“The death of America!”
“The end of the Constitution!”
Those are just a couple of the breathless and hyperbolic phrases that have been bandied about in reaction of last week’s Supreme Court ruling upholding the constitutionality of the Patient Protection and Affordable Care Act, known both affectionately and derisively as “Obamacare.” And, without a doubt, these and similar statements are baseless in fact.
As we celebrate the 236th anniversary of our nation’s birth, we can think of no more harmful or inappropriate form of rhetoric than these pronouncements of America’s demise. What must those abroad, both enemy and ally, think of us, that we are willing to so publicly and viciously savage each other and our nation, based on one simple disagreement over public policy?
America continues to live and breathe. Our Constitution remains a vibrant and relevant document. These are facts, and the greatest evidence for them can be found in the resolution to this dispute.

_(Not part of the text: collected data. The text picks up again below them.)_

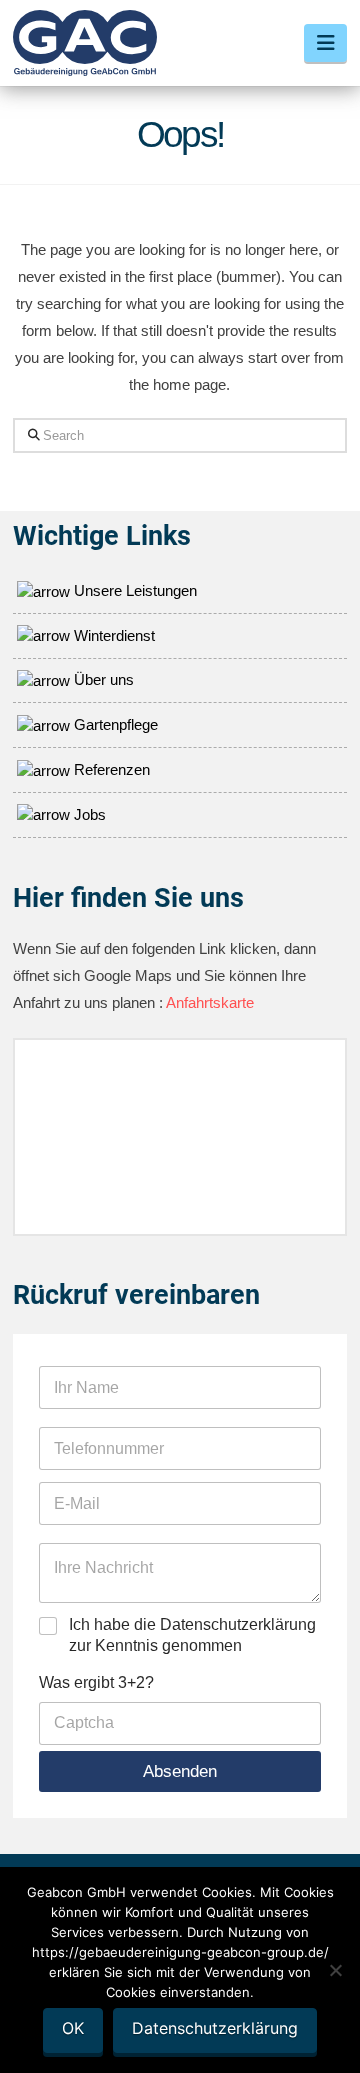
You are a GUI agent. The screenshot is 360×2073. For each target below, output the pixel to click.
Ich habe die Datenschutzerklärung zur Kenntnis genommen (192, 1635)
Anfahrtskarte (208, 1002)
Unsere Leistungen (133, 590)
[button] (325, 43)
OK (73, 2028)
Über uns (102, 679)
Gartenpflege (114, 724)
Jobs (88, 814)
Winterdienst (112, 635)
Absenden (180, 1771)
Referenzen (110, 769)
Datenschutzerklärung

The mechanisms of the Affordable Care Act — the individual mandate and consequent penalties for failing to abide by it — are the brainchild not of socialist enemies of the United States, but of Republican policymakers. They were first applied to health insurance by presumptive Republican presidential nominee Mitt Romney, who successfully lobbied for their enactment as part of Massachusetts’ health care reform in 2006, although you would never know it, based on his current stance against the national version of his proposal.
The Affordable Care Act was created by Republicans at the state level and passed by Democrats in Congress. A Democratic president signed it. A Supreme Court dominated by conservative Republican nominees has upheld it. Having been through both major parties and all three branches of government, the resulting law is not evidence of a broken system, but of one that continues to thrive exactly as envisioned.
Obviously, not everyone is happy, and the debate will continue to rage. The issue will likely not be settled until after the outcome of November’s elections, and maybe not even then.
But this is not the “death of America.” This is not the “end of the Constitution.” This is the shining example of government that has been the United States’ gift to the world — that we may disagree on the issues, but we trust the mechanisms created by our forefathers to settle our differences, and then we move forward.
Those who remain opposed to the act still have the ballot box at their disposal, still have Congress’ power to repeal or amend the legislation. Those who decry last week’s decision as anything more than a setback to their cause are doing our country a disservice.